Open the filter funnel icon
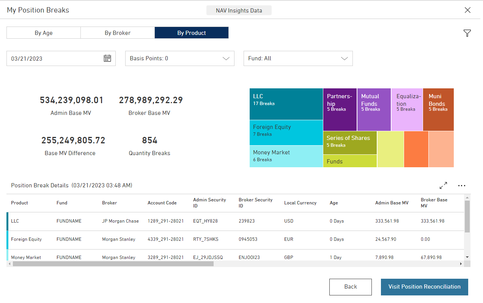pyautogui.click(x=467, y=33)
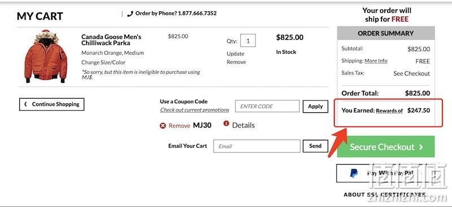Screen dimensions: 452x207
Task: Open the shipping More Info link
Action: (376, 61)
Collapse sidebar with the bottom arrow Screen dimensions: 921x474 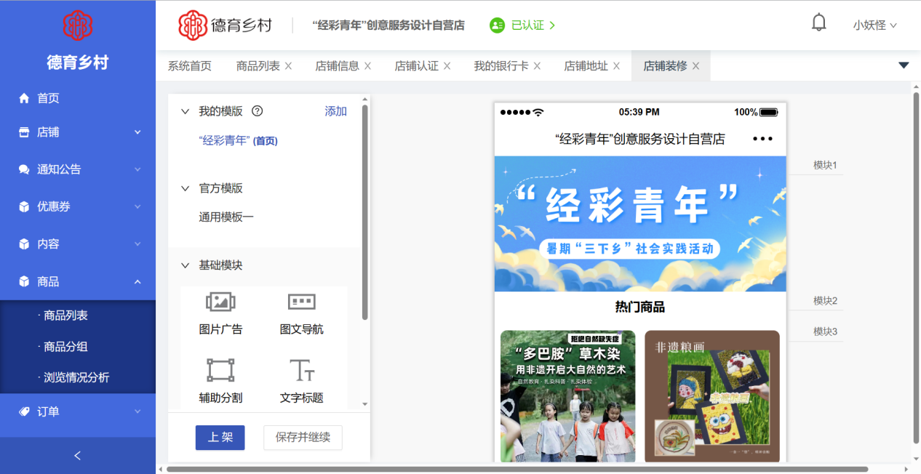pyautogui.click(x=78, y=456)
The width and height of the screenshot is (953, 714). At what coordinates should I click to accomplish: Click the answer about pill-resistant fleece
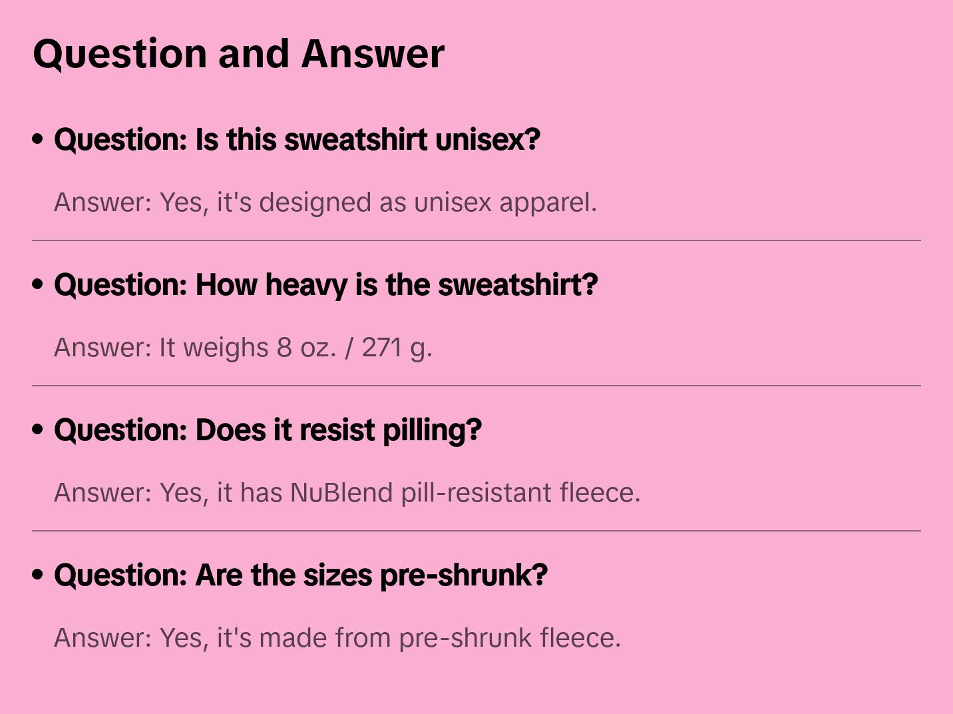(347, 493)
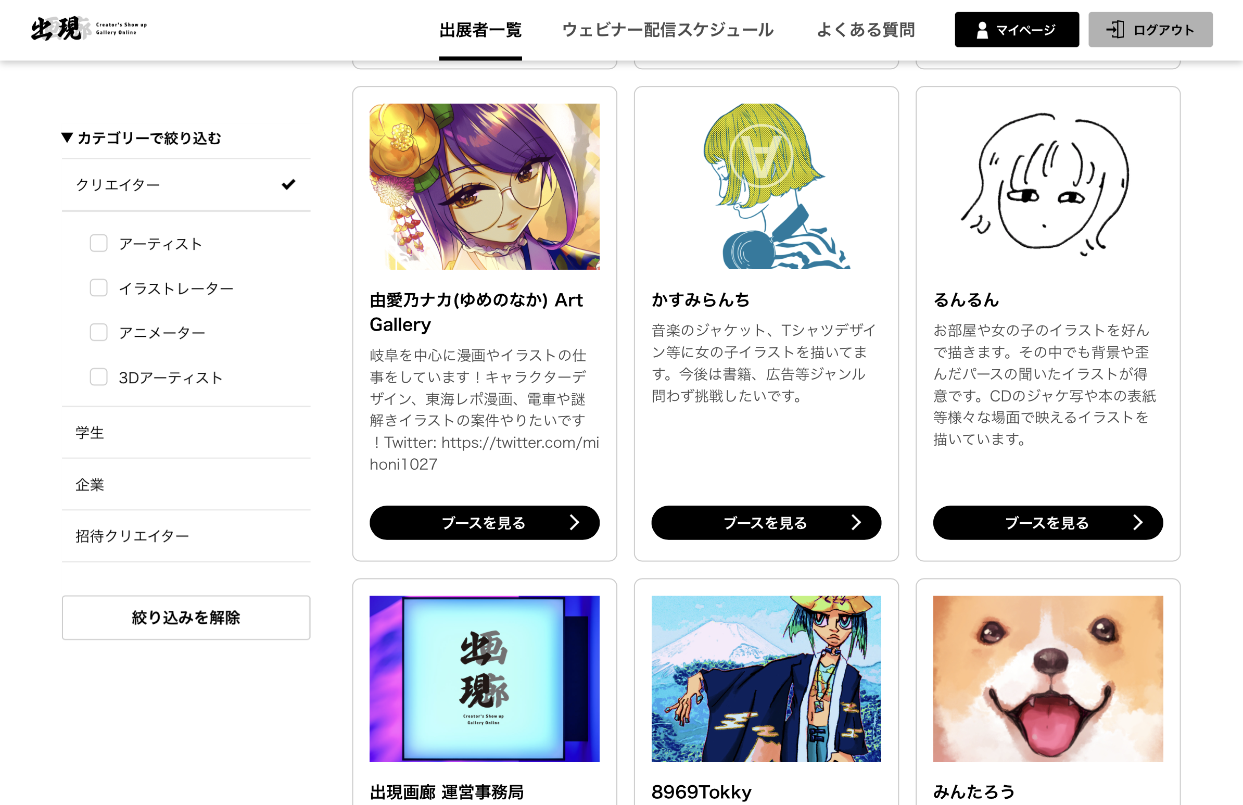Image resolution: width=1243 pixels, height=805 pixels.
Task: Expand the 企業 category
Action: (186, 484)
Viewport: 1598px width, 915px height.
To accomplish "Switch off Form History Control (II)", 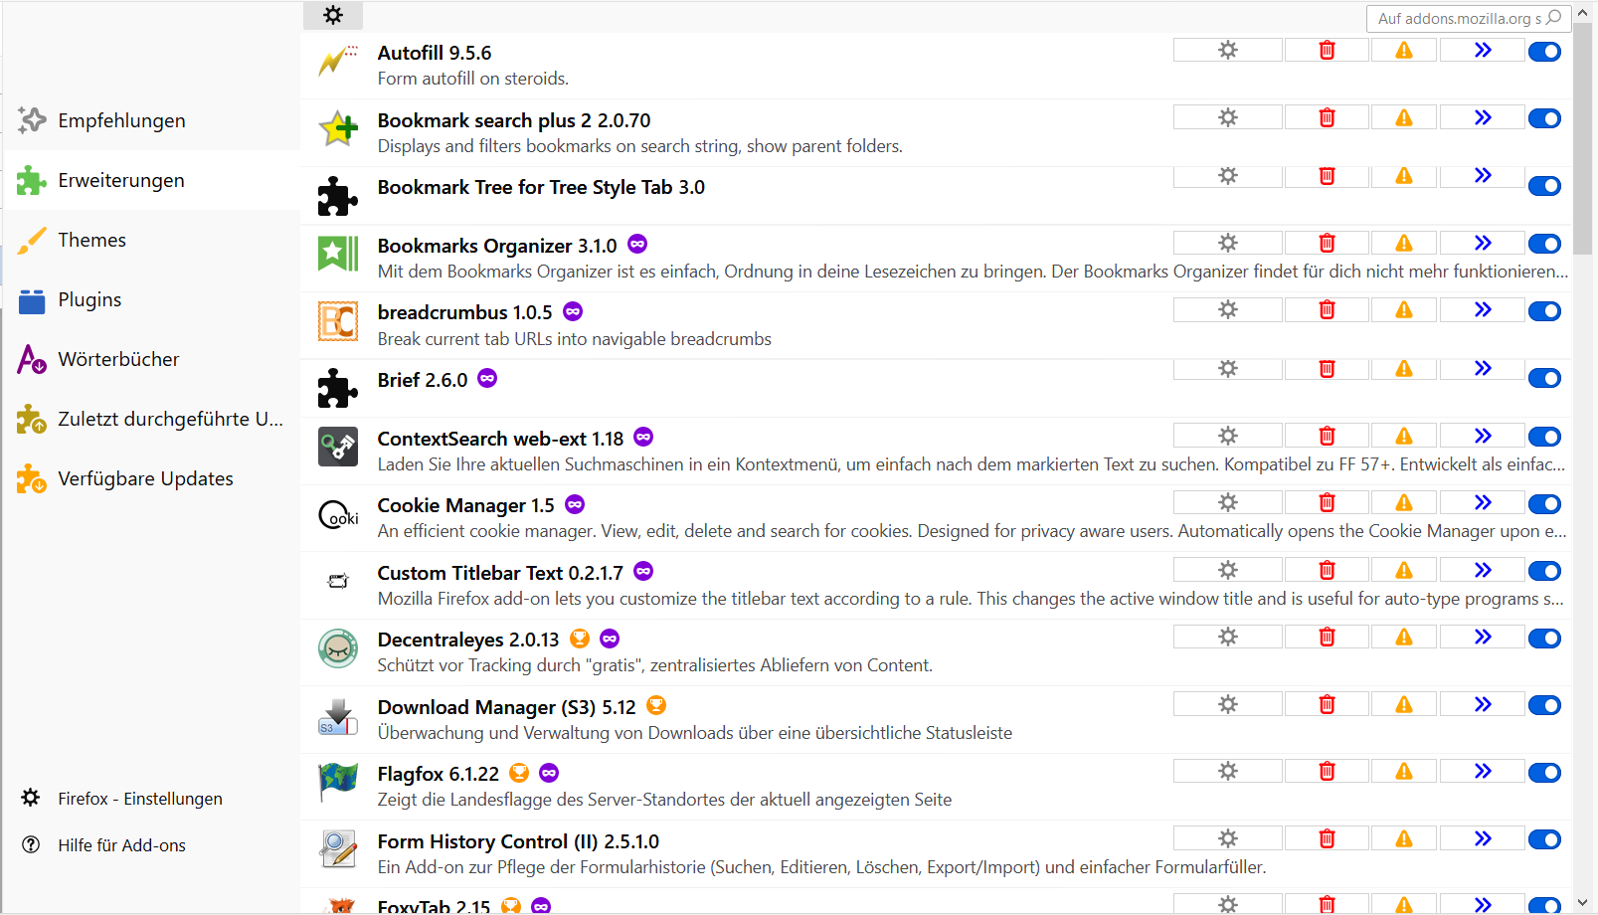I will (x=1544, y=839).
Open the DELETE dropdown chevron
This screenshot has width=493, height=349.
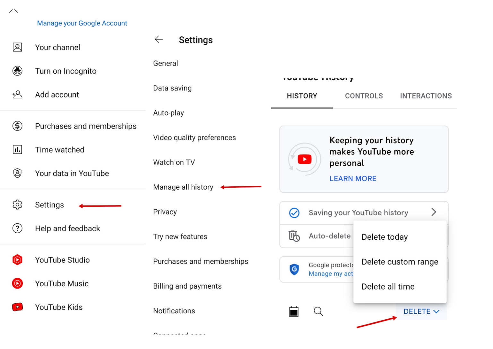(x=436, y=311)
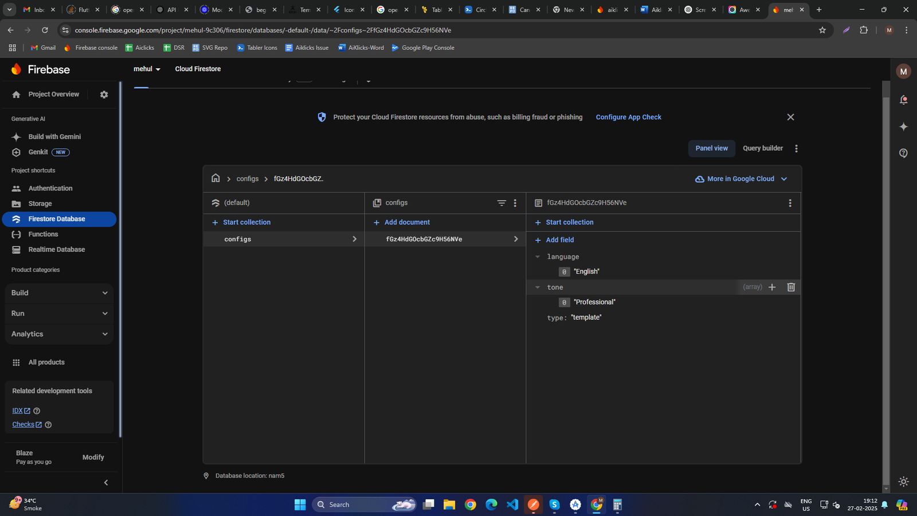
Task: Collapse the language array field
Action: (538, 257)
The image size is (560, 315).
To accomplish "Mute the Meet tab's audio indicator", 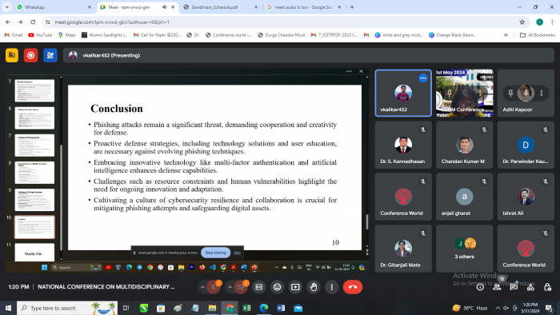I will pos(164,7).
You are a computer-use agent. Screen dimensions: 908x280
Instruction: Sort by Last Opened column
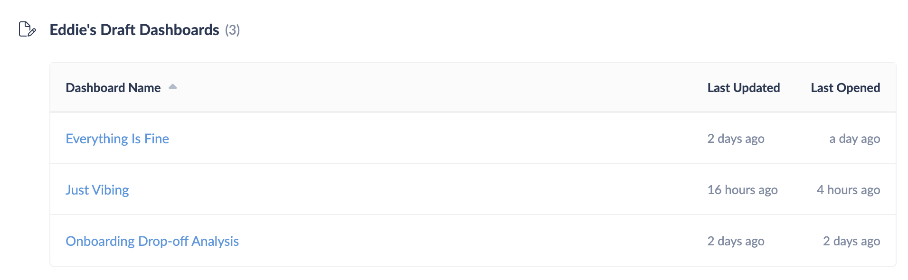(845, 88)
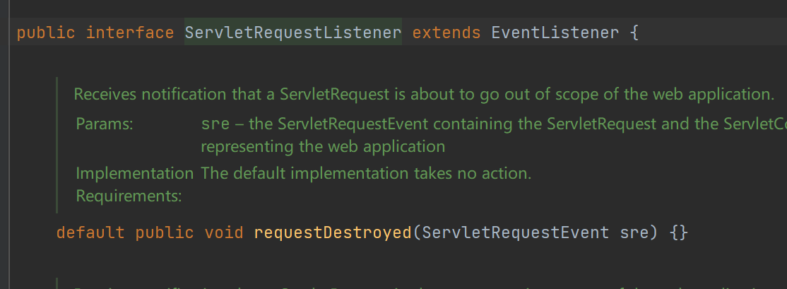Screen dimensions: 787x289
Task: Click the sre parameter name in documentation
Action: click(x=215, y=124)
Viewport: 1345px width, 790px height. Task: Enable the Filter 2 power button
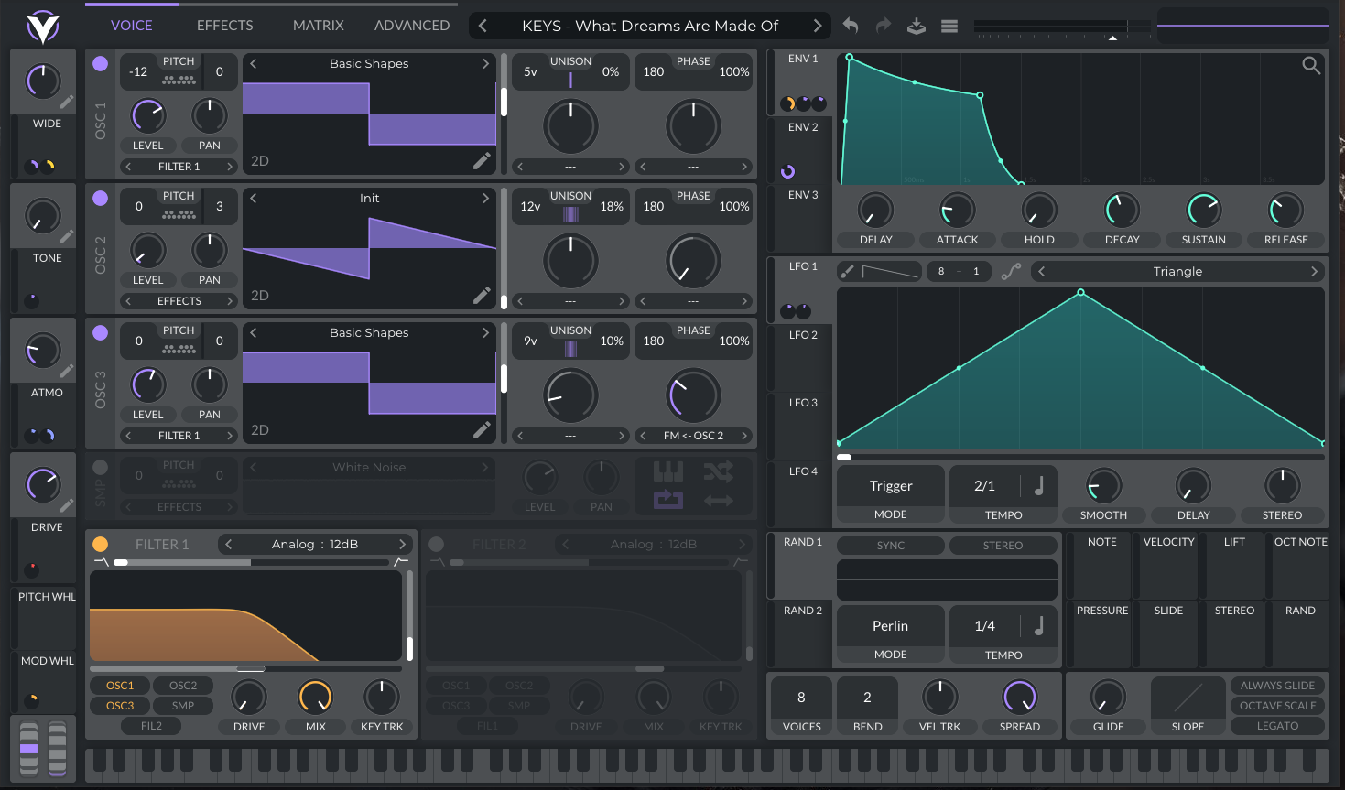[437, 545]
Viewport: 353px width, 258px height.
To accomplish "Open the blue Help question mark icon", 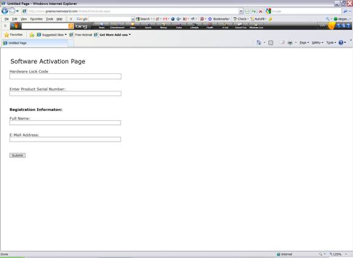I will click(341, 43).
#####
[What the task asks] Return each line of the data above that contains the string "Viewport", matching case exactly.

[Solution for this task]
Viewport: 1598px width, 915px height.
Viewport: 1345px width, 790px height. Task: Enable the Filter 2 power button
Viewport: 353px width, 258px height.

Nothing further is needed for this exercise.